**TASK TO COMPLETE:** Each record below should be given again exactly as it reads.

**PROVIDED RECORDS:**
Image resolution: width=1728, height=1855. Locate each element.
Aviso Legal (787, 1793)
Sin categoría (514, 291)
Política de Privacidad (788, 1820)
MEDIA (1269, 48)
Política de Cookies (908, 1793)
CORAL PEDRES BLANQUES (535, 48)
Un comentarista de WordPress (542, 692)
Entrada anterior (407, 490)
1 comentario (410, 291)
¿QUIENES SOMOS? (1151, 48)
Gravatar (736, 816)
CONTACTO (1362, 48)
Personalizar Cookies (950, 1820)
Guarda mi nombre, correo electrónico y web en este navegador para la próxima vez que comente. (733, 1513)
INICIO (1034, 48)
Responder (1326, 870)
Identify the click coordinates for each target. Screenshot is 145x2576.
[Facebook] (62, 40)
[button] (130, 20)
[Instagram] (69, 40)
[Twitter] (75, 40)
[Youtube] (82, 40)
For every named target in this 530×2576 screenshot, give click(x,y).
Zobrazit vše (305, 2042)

**RESPONSE TO THIS EXERCISE:**
Image resolution: width=1728, height=1855. Locate each element.
Aviso Legal (787, 1793)
Sin categoría (514, 291)
Política de Privacidad (788, 1820)
MEDIA (1269, 48)
Política de Cookies (908, 1793)
CORAL PEDRES BLANQUES (535, 48)
Un comentarista de WordPress (542, 692)
Entrada anterior (407, 490)
1 comentario (410, 291)
¿QUIENES SOMOS? (1151, 48)
Gravatar (736, 816)
CONTACTO (1362, 48)
Personalizar Cookies (950, 1820)
Guarda mi nombre, correo electrónico y web en este navegador para la próxima vez que comente. (733, 1513)
INICIO (1034, 48)
Responder (1326, 870)
Identify the click coordinates for each target. Screenshot is 145x2576.
[Facebook] (62, 40)
[button] (130, 20)
[Instagram] (69, 40)
[Twitter] (75, 40)
[Youtube] (82, 40)
For every named target in this 530×2576 screenshot, give click(x,y).
Zobrazit vše (305, 2042)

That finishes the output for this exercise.